━━ Text for analysis

Arthur Morton Godfrey was an American radio and television broadcaster and entertainer who was sometimes introduced by his nickname, The Old Redhead. No television personality of the 1950s enjoyed more clout or fame than Godfrey until an on-camera incident undermined his folksy image and triggered a gradual decline; the then-ubiquitous Godfrey helmed two CBS-TV weekly series and a daily 90-minute television mid-morning show through most of the decade but by the early 1960s found himself reduced to hosting an occasional TV special.
Arguably the most prominent of the medium's early master commercial pitchmen, he was strongly identified with many of his many sponsors, especially Chesterfield cigarettes and Lipton Tea. After many years for Chesterfield, he severed the relationship during one of his television programs, when his doctors convinced him that his cancer was due to smoking. Subsequently, he became a prominent spokesman for anti-smoking education.

━━━━
━━ Given entries

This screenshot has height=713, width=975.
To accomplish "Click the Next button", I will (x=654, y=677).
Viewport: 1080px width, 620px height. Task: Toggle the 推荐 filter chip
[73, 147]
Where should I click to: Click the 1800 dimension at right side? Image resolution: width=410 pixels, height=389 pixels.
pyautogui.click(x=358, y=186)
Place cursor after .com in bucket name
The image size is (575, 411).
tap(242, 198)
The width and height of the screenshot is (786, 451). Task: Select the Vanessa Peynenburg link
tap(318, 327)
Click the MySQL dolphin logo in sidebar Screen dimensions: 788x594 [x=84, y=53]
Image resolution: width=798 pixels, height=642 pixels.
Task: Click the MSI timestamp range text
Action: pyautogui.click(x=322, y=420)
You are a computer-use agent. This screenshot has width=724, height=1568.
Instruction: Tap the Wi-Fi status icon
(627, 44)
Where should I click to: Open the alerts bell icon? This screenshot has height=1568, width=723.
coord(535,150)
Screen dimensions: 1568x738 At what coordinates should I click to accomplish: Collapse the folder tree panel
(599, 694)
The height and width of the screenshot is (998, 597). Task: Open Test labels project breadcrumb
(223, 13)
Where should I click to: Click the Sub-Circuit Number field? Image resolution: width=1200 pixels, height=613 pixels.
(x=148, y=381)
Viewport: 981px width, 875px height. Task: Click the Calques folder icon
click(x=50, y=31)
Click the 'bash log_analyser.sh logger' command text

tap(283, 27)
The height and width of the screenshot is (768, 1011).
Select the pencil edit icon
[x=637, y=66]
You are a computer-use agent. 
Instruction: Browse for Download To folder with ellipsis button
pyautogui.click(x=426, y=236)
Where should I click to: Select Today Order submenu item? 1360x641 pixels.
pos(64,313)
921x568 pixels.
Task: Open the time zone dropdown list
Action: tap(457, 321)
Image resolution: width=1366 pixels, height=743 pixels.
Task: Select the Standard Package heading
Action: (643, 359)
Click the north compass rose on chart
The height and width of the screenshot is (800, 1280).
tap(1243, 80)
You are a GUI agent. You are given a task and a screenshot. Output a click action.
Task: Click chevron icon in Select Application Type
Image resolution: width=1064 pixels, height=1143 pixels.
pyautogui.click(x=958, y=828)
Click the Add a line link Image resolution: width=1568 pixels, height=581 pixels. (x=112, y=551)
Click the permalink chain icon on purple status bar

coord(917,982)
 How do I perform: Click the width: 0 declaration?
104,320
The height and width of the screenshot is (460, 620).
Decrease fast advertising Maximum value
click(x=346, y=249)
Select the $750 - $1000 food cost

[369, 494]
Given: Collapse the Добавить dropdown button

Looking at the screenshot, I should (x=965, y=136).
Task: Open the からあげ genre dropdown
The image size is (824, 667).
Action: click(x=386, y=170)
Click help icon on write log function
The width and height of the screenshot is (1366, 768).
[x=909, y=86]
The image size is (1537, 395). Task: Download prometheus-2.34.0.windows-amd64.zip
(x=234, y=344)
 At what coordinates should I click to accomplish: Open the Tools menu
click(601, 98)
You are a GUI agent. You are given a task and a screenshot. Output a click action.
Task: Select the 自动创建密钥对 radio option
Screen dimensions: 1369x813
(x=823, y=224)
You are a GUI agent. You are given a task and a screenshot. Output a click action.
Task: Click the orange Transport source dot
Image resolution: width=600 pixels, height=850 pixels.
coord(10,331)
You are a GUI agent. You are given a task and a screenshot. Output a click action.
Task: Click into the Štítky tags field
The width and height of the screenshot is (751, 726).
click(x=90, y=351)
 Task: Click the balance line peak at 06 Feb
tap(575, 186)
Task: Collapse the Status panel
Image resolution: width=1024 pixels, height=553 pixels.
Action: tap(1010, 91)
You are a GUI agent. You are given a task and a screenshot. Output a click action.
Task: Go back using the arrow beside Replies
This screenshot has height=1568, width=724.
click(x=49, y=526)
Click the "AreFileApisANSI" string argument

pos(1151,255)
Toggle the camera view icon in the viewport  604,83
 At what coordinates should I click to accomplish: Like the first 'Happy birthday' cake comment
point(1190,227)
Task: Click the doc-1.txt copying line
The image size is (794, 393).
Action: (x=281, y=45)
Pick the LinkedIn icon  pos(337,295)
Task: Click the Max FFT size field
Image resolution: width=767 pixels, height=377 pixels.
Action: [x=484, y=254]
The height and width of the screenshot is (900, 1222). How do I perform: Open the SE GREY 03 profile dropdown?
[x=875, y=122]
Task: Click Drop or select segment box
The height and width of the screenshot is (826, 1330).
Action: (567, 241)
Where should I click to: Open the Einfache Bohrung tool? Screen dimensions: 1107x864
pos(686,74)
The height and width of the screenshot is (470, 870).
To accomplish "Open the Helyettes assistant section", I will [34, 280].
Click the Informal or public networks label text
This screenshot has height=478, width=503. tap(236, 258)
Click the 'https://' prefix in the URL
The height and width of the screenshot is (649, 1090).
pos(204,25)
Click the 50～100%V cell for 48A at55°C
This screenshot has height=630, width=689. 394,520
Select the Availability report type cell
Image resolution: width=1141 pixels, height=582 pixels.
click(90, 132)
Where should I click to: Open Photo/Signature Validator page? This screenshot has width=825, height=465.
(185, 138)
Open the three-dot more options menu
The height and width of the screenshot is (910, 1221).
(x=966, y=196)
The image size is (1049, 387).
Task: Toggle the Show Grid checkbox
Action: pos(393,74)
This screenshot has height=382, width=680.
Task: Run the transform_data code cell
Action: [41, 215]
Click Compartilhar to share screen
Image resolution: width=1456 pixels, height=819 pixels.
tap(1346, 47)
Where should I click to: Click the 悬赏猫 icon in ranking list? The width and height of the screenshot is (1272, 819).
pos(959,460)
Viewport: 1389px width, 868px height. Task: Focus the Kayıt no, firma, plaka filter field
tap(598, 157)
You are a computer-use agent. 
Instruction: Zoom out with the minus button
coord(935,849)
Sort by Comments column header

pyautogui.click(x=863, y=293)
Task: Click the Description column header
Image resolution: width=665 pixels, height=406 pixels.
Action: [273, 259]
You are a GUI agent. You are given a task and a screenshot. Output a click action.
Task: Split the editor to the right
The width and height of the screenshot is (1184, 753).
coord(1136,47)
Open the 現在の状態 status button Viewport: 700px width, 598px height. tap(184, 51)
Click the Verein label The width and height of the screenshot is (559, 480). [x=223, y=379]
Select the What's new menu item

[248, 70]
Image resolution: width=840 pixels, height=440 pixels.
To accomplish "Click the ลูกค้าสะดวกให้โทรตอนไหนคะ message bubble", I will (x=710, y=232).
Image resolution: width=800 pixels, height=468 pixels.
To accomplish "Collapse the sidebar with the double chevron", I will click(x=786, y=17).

━━━━

(Work order 1)
List every role or occupation that the Arthur Godfrey text assigns to him.
(Work order 2)
According to the Arthur Godfrey text, why did he end his relationship with Chesterfield?
(Work order 3)
Return the part of the Arthur Godfrey text that opens with the words containing "Arthur Morton Godfrey" and closes with "occasional TV special.".
The records have no connection to the text about Arthur Godfrey.

(Task response 1)
radio broadcaster, television broadcaster, entertainer, commercial pitchman, spokesman for anti-smoking education

(Task response 2)
His doctors convinced him that his cancer was due to smoking.

(Task response 3)
Arthur Morton Godfrey was an American radio and television broadcaster and entertainer who was sometimes introduced by his nickname, The Old Redhead. No television personality of the 1950s enjoyed more clout or fame than Godfrey until an on-camera incident undermined his folksy image and triggered a gradual decline; the then-ubiquitous Godfrey helmed two CBS-TV weekly series and a daily 90-minute television mid-morning show through most of the decade but by the early 1960s found himself reduced to hosting an occasional TV special.